つまり、大東町の北部は西国街道で打出の中心地に接していたことが伺えます。
大東町南に辰新田がありますが、新田という耕地は300年以上も前のことですが、開拓に熱心だったと言えます。
小字名の堀江・大東・樋口・江尻。江の尻と言われる入り江の端ということになります。
芦屋市のHPに掲載されている「広報あしや」昭和56年2月5日(第423号)に、この江尻川の改修についての記事があります。
江尻川は「全長800メートル、川幅6~10メートルの極めて小規模な川」だったそうで、しばしば浸水の原因となっていたために、周辺の水害対策として暗渠化が進められました。

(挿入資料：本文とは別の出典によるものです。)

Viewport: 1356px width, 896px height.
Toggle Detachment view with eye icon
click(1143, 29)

1961年(昭和36年)9月16日の第二室戸台風で堀切川が氾濫していますし、平成元年にも大東町一円が内水氾濫しています。
元々、地下水脈の影響で地盤改良するとき、苦労する地域でしたが、実際には過去、幾度となく災害の影響を受けていました。
この大東町・南宮町あたりの地域は、地面の高さが低いため、雨水が自然排水できないので、それぞれのポンプ場から直接、海に強制排水しています。
大東ポンプ場は昭和39年に建設され、現在では電動式ポンプ2台ディーゼル式ポンプ2台で排水能力が260立米/分が大東町全域をカバーし、浸水することはほぼ無くなりました。

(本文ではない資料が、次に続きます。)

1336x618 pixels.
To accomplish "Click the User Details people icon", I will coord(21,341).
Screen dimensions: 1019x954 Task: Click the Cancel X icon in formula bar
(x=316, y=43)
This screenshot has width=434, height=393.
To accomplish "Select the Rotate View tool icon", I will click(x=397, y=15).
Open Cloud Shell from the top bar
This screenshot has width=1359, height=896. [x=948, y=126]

昔このポンプ場には官舎があって、泊まり込みで災害に備えておりましたが、最新式はオートメーション化され、泊まり込む必要はありません。
お隣の南宮ポンプ場は昭和47年建設され、排水能力160立米/分ディーゼル式ポンプ2台で南宮町と浜町の一部をカバーしています。
大東町には南部地域の台所と言われた浜センターがあります。昭和47年に建設され、阪神淡路大震災により大打撃をうけ、現在のような上部階に住居、1階は商店街としてリニューアルされました。
多数の店舗がいつもたくさんのお客さんで賑わっていましたし、中学時代の同級生たちはこの店舗の子弟が多く、遊びにいくのが楽しかったものです。
商店街の南側に川崎製鉄の社宅もあって、子供たちが溢れる活気のあった地域です。
西宮市からもたくさんの方々が買い物に来られていました。
しかし、近年は生活様式の変化によって、このような商店街が過去の活気を取り戻すことなく、シャッターが閉まっています。
しかし、地域の大東町・南宮町が合体している東南会は今もしっかりと芦屋市のモデルスタイルとして元気に活動されています。
打出村の歴史は打出大東町、打出南宮町、打出浜町、打出西蔵町が戦後をけん引する役目を負っておりました。
打出天神社のだんじり巡行するとこの4町から参加されるお子さんたちが圧倒的に多く、稲荷山線あたりを練りまわすと一番拍手がある地域です。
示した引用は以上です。